Hoy Colombia está golpeada. Un terremoto de magnitud 7,2 sacudió múltiples ciudades de nuestro país. Pereira, Cali, Manizales, Armenia, Quibdó y varias ciudades del norte del Valle fueron las más golpeadas. Los departamentos del centro del país también lo sintieron con fuerza. En Bogotá no tuvo el impacto de otras ciudades, pero zarandeó sus estructuras y produjo afectaciones.

Me duele mucho todo esto. Tengo vínculos familiares profundos con Pereira, Armenia y Cali. La tragedia hoy se cernió sobre estos territorios. Pereira fue una de las ciudades más afectadas. Son horas de dolor, incertidumbre y solidaridad con las víctimas y sus familias.

En medio de este difícil panorama, por lo menos queda claro que hay presidente y hay gobierno. Desde el primer momento se asumió la gestión de la crisis. El presidente De la Espriella ha liderado la respuesta a través de puestos de mando unificado (PMU) en diversos lugares del territorio nacional. El diálogo entre alcaldes, gobernadores y Gobierno central es esencial para actuar de forma adecuada ante esta situación.

El ordenamiento jurídico colombiano tiene herramientas para responder. Los alcaldes y gobernadores pueden declarar la situación de calamidad pública conforme a los artículos 57 y siguientes de la Ley 1523 de 2012. Además, cuando las circunstancias exigen una actuación inmediata, las autoridades pueden acudir a la urgencia manifiesta prevista en los artículos 42 y 43 de la Ley 80 de 1993, que permite utilizar mecanismos excepcionales de contratación.

Frente a las dimensiones de la tragedia, se hace necesaria la declaratoria del estado de emergencia económica, social y ecológica consagrado en el artículo 215 de la Constitución. La extensión de los daños y las necesidades de atención y reconstrucción exigen herramientas extraordinarias para movilizar recursos y responder con rapidez.

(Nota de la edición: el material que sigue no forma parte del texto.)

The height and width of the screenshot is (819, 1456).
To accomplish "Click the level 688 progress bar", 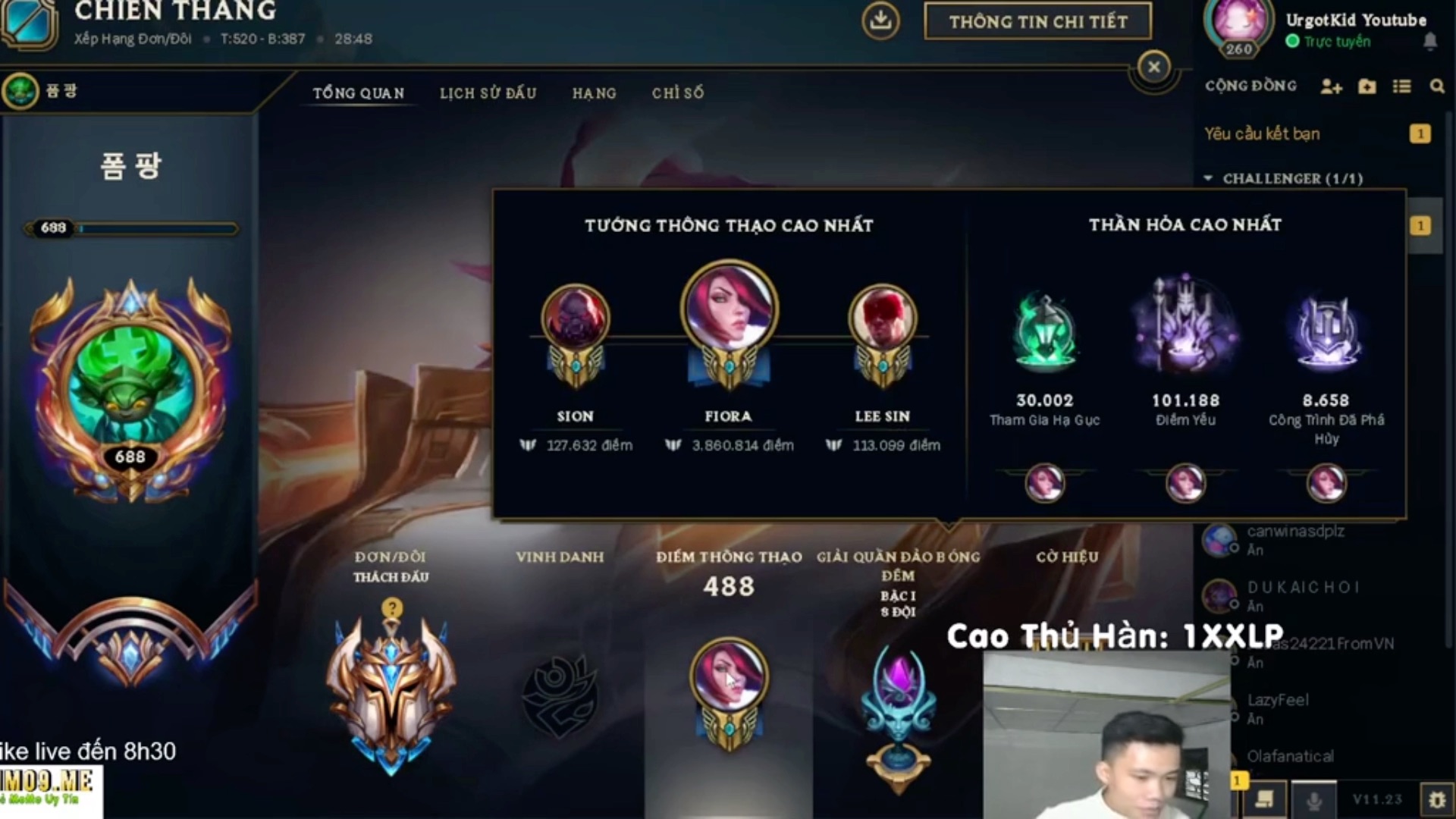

Para hacerlo, el presidente De la Espriella tendrá que acreditar varios aspectos. Primero, la gravedad de la calamidad: víctimas, municipios afectados, viviendas destruidas, daños en hospitales, vías y servicios públicos, así como la capacidad fiscal de los territorios. Segundo, demostrar que las facultades ordinarias son insuficientes; es decir, que la Ley 1523, el Fondo Nacional de Gestión del Riesgo, la urgencia manifiesta y los instrumentos presupuestales normales no bastan para atender la crisis.

También será necesario determinar el alcance territorial de la medida. La Constitución permite declararla hasta por treinta días en cada ocasión y establece un máximo acumulado de noventa días durante el año calendario.
Lo más importante será establecer para qué se necesitan los poderes extraordinarios: traslados presupuestales, recursos para recuperar hospitales, viviendas y vías, alivios tributarios, subsidios, créditos o mecanismos especiales de contratación. Cada medida tendrá que guardar una relación directa y específica con el terremoto. El objetivo debe ser movilizar rápidamente los recursos para atender a los damnificados e iniciar la recuperación de las zonas afectadas.

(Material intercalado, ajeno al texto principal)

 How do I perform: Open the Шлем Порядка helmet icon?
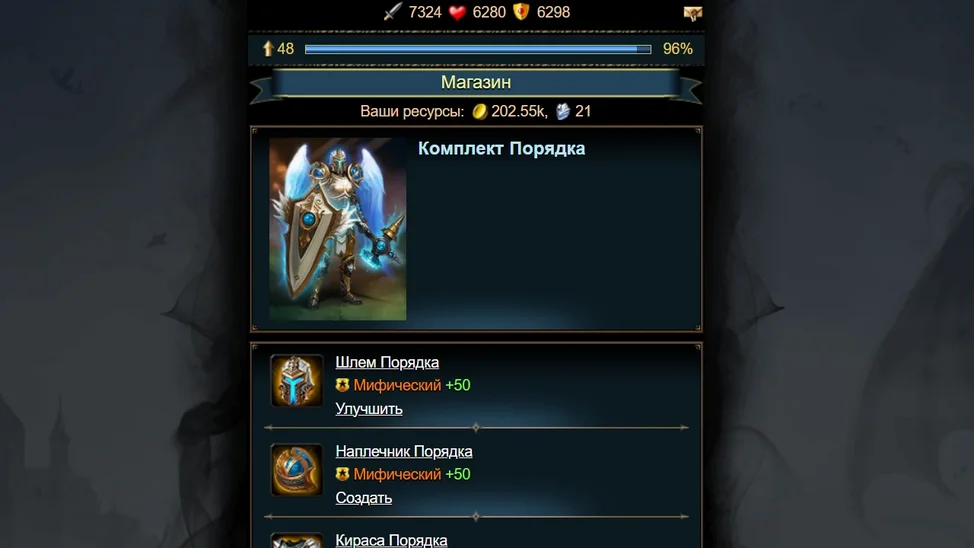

Una vez declarada la emergencia, la Corte Constitucional ejercerá control automático sobre el decreto declaratorio y los decretos legislativos que lo desarrollen. Examinará la realidad y gravedad de los hechos, la insuficiencia de las facultades ordinarias y la necesidad, proporcionalidad y conexión de las medidas adoptadas. El Congreso, por su parte, ejercerá el correspondiente control político.

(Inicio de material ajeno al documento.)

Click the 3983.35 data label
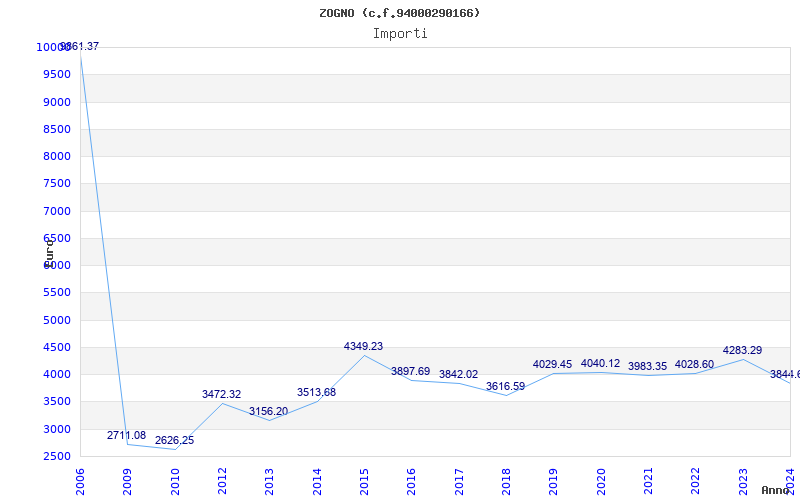The width and height of the screenshot is (800, 500). pyautogui.click(x=647, y=366)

La transparencia también será fundamental. Los recursos destinados a los damnificados y a la reconstrucción deben manejarse con eficiencia y trazabilidad. La publicidad de los contratos y el acompañamiento de la Contraloría y la Procuraduría serán esenciales para que la respuesta del Estado combine rapidez, eficacia y responsabilidad.

Colombia necesita actuar rápido: salvar vidas, atender a los heridos, recuperar los servicios y comenzar la reconstrucción. No es momento de divisiones, sino de unidad y solidaridad. Gobierno, autoridades y sociedad deben trabajar juntos para acompañar a las víctimas y levantar nuevamente al país. Colombia no se rinde.